Five charts that show China is easing again
Chinese policymakers need to shift towards looser policy and stimulus efforts as markets turn lower amidst the US trade war, real estate declines, and projections of a growth slowdown. These five charts show that such a move is on its way.
China's credit impulse is still in contraction at minus 1.9% of GDP, but it is slowly rising from its lowest point since 2010. It is very likely that it will be back in positive territory sooner than we think. More easing is coming; easing liquidity and letting the RMB slide is only the first step. The next step could be a more proactive fiscal policy targeting infrastructure investments and a big loosening in property prices like in Q2 2015.

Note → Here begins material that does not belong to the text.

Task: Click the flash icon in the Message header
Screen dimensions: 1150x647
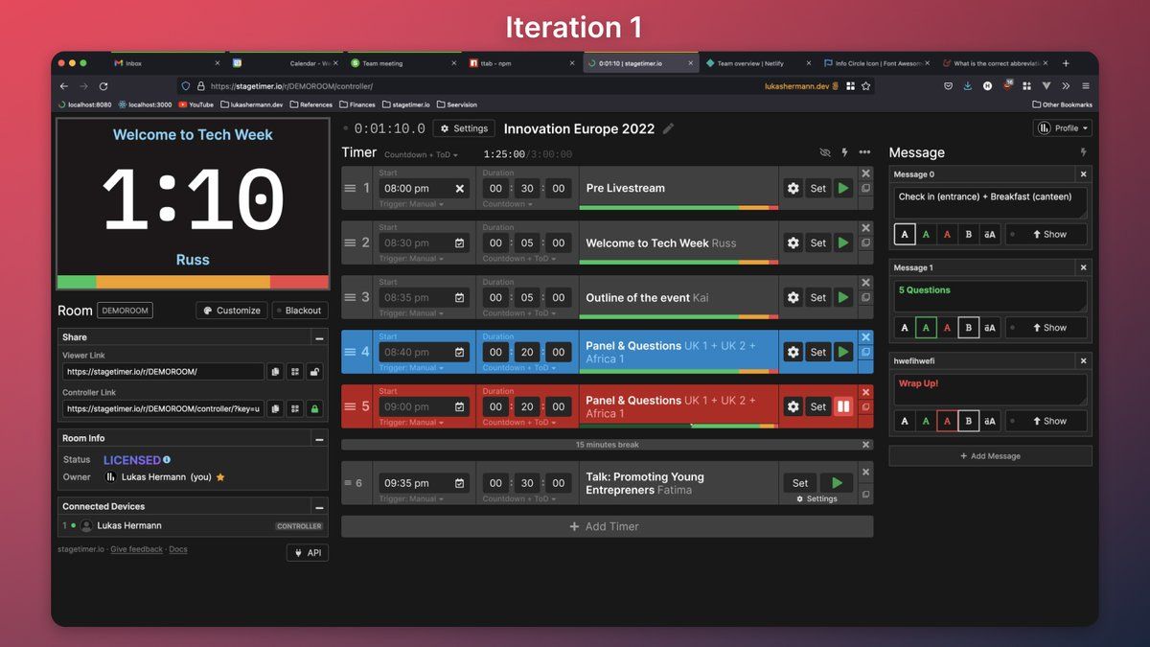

Credit impulse versus housing prices
Chinese real estate matters more than any other economic sector since it represents about 50% of Chinese investments and nearly 50% of China’s GDP, which implies it has a crucial impact on global GDP growth.
Since the beginning of the year, the sharpest price decline has been observed in first-tier cities where prices have dropped into negative territory in percentage change terms; the slowdown is more moderated in tier two and three cities. Due to easing by the People's Bank of China and a rising credit impulse that leads house prices by three quarters, we can safely assume that a recovery will happen in 2019 to support growth.
Shibor interest rates
More liquidity easing is widely expected which means that interest rates are set to decrease. The amplitude of the decline in Shibor interest rates could be similar to that of 2015 when China decided on a major loosening in property prices.
PBoC lending to commercial banks
Another sign that China is looking to re-stimulate the economy: the amount of funding that has been pumped into the banking system by the PBoC has again increased in June (reaching a total of 7.7 trillion CNY) after a decrease in April and a stabilisation in May.
Since 2016, state-driven investment has crashed while private investment has slightly rebounded. To face the impact of the ongoing trade war, China is likely to implement a more proactive fiscal policy focusing on increasing central and provincial government’s spending, especially on infrastructure investment in big cities, which would have little side effects. This would likely come in the second half of 2018.
This is not the end of the deleveraging process but only a defensive position to face ongoing economic and trade challenges.